Exercise passage »
----------
You’ve recruited very talented players for several consecutive seasons. That’s competition of its own. What has been your winning strategy?

First, creating the best experience possible for our current players. They’re your best recruiters. We prioritize the experiences of our current athletes and connect them with those we’re recruiting. Resource-wise, we’ve invested more in international and transfer players. We’ve brought in very good players from around the world and attracted good transfers. 

Mid-majors often have a tough time recruiting against Power 5 programs. But LMU has been successful. Is the Power 5/mid-major distinction not as relevant in beach volleyball?

It’s probably not as extreme as it is in basketball or football. Still, there’s an impact. The top blue-chip American recruits are going to the top schools, so it takes a little creativity on our part. We can’t follow the same model as UCLA or Texas. We have to make our own way. In terms of resources, we’ve been very well supported by Craig Pintens, director of Athletics and the staff, and that has allowed us to attract very good players. 

To a casual observer, beach volleyball looks like a much simpler game compared to indoor, six-person volleyball, in which there are many attack strategies to choose from. Is that a misconception?

I think that’s fair in some ways. With fewer people there are fewer plays you can run. The offensive schemes can be simpler. In other ways, it’s more complex, in that the beach environment is constantly changing. In indoor volleyball, you have interactions with lights in the gym and no wind. With beach volleyball, you have to have more complex and adaptable schemes for different environments. But there have been more developments in offenses. Sweden’s 2024 men’s gold medalists brought in jump-setting and a more complex offense. There is more complexity than meets the eye.

What’s the most important quality you need to field a top-five program? Is it a roster that’s very deep in skills down to the last two-person team? 

There was a time seven or eight years ago when there was more separation between your No. 1 team in the program and the No. 5 team. You could get away with good coaching and not having athleticism in the No. 4 and 5 teams. Now you have to have depth 1 through 5. We invest in all of our teams, and we’ve had success with our No. 5 team, especially this season. Our depth is our big strength.

Is the beach volleyball transfer portal qualitatively different than that of basketball?

There are about 60-plus D-1 women’s beach volleyball teams and about 350 men’s basketball teams, so it’s not the same. But we really gear up and prepare for the portal. We spend a lot of time preparing our communications and what we have to offer, for example. Things happen fast. If you don’t know what your needs are, your scholarships, and degree information from our master’s programs, someone else is going to make an offer before you. Showing how interested you are in a player, how organized you are, how quickly you can connect transfers with current players — there’s a whole strategy to it. We won the transfer battle last year. We got the best three, by far.
----------
Supplied information »
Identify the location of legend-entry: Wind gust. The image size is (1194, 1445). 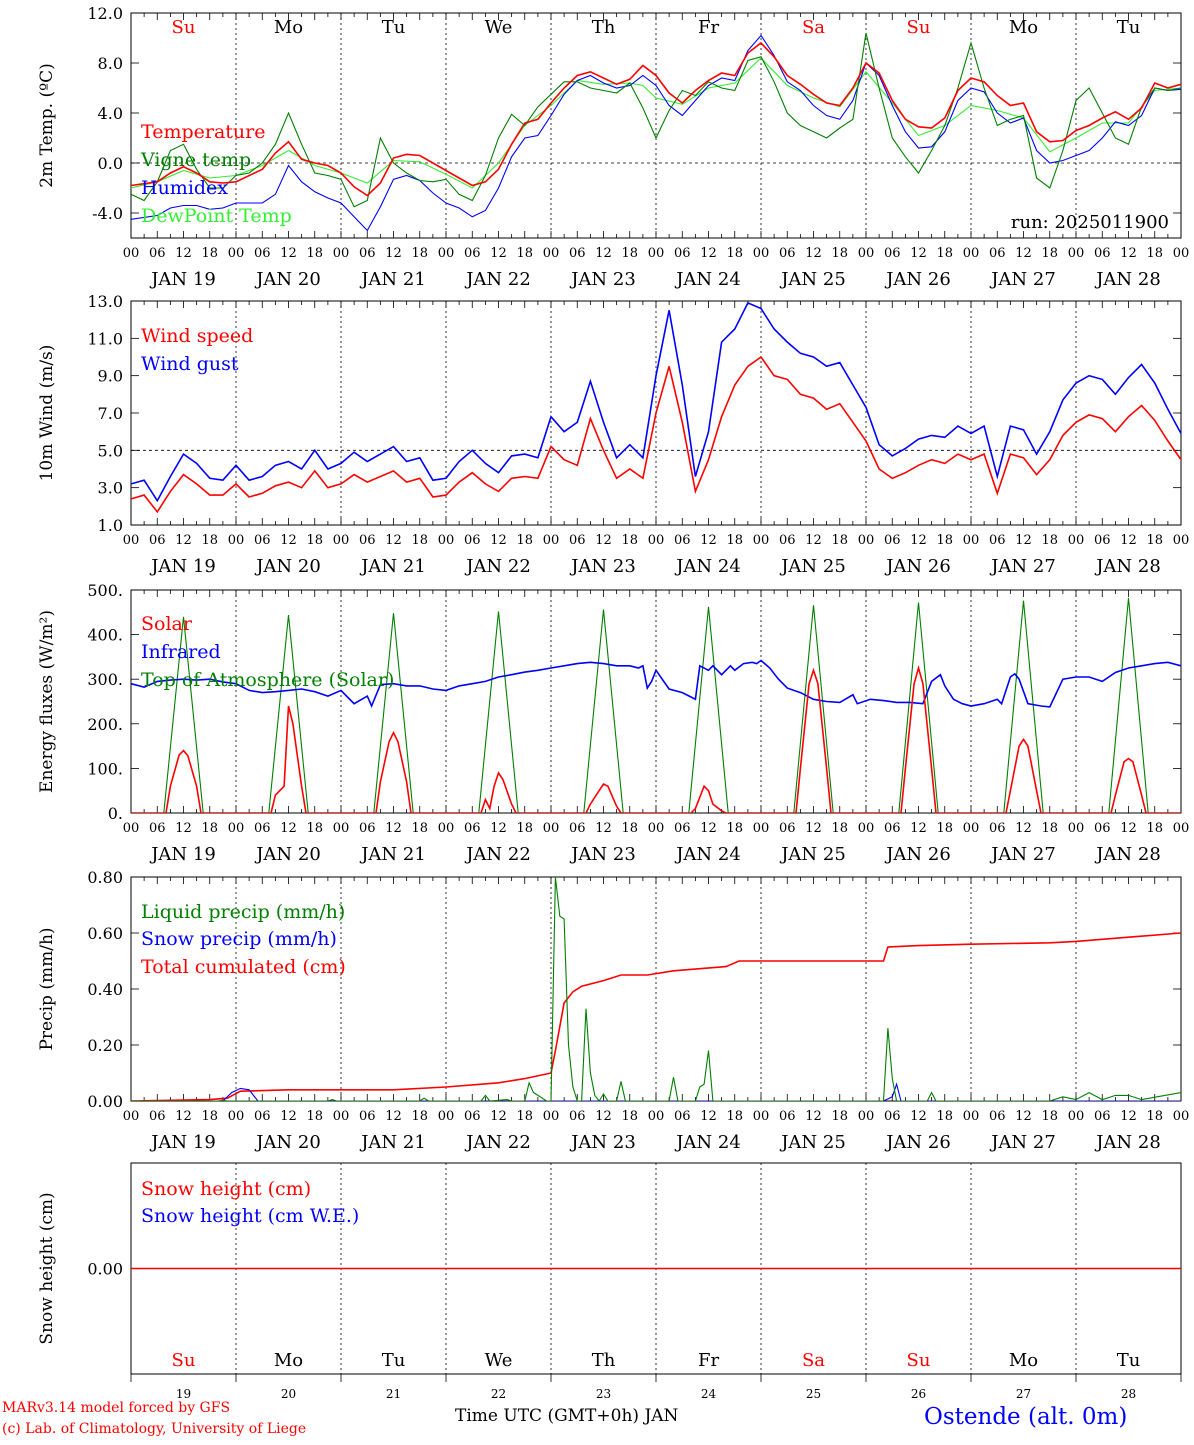
(190, 364).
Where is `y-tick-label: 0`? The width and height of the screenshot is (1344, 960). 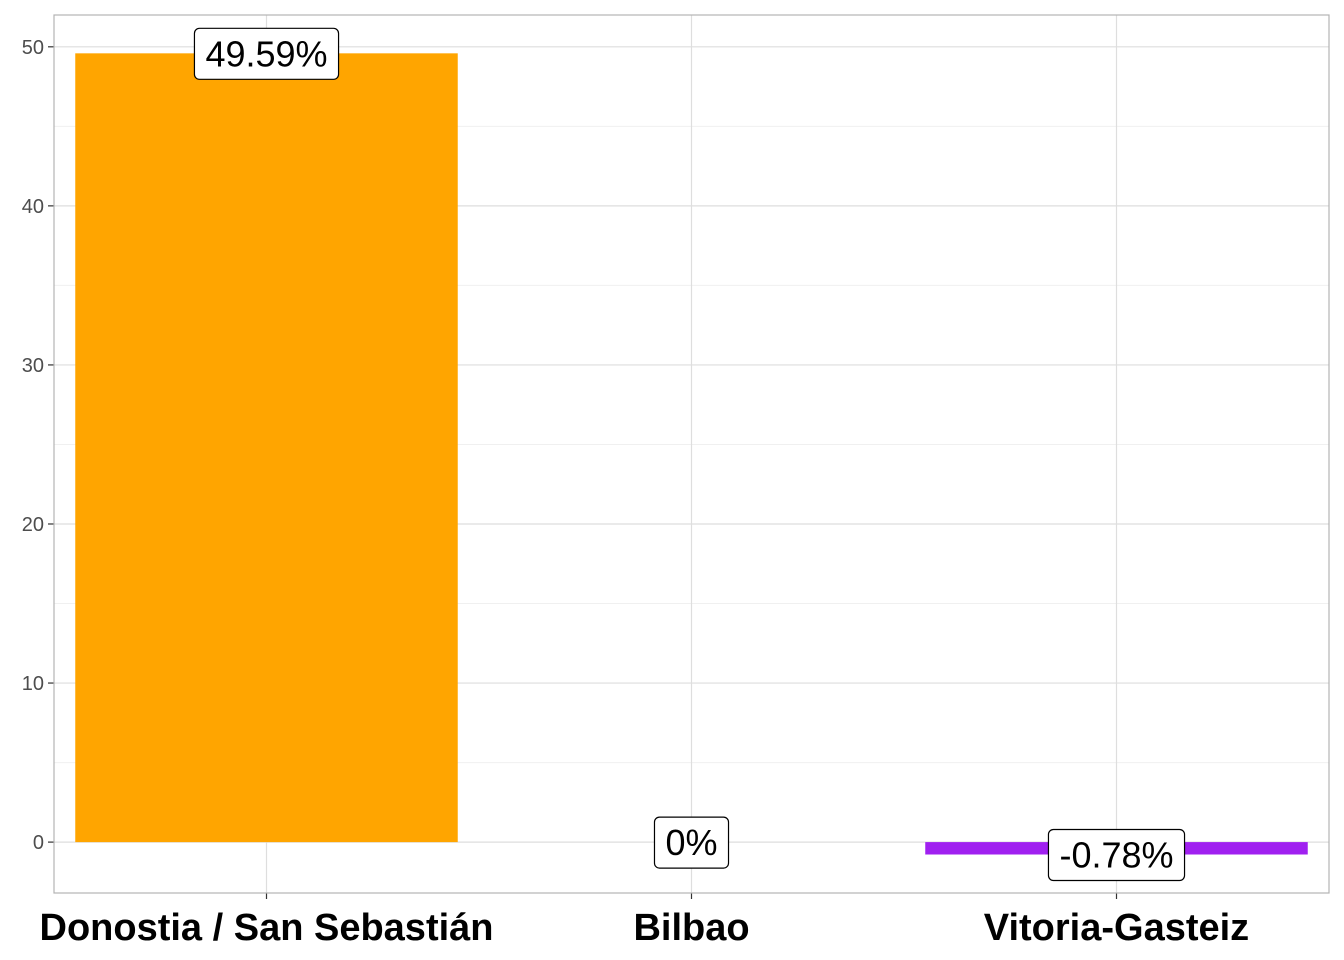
----------
Tasks to carry out »
1 - Sum up the beach volleyball interview in two sentences.
2 - Quote the beach volleyball interview, everything from "I think that’s" down to "meets the eye.".
The lines are separate material from the beach volleyball interview.

Outputs for the tasks »
1 - LMU's beach volleyball program recruits by putting its current players' experience first, investing in international and transfer players, and finding its own path because it can't follow the model of Power 5 schools. The interview also notes that beach volleyball is more complex than it looks, that depth across all five teams is now essential, and that careful preparation for the transfer portal let the program win the transfer battle last year.

2 -
I think that’s fair in some ways. With fewer people there are fewer plays you can run. The offensive schemes can be simpler. In other ways, it’s more complex, in that the beach environment is constantly changing. In indoor volleyball, you have interactions with lights in the gym and no wind. With beach volleyball, you have to have more complex and adaptable schemes for different environments. But there have been more developments in offenses. Sweden’s 2024 men’s gold medalists brought in jump-setting and a more complex offense. There is more complexity than meets the eye.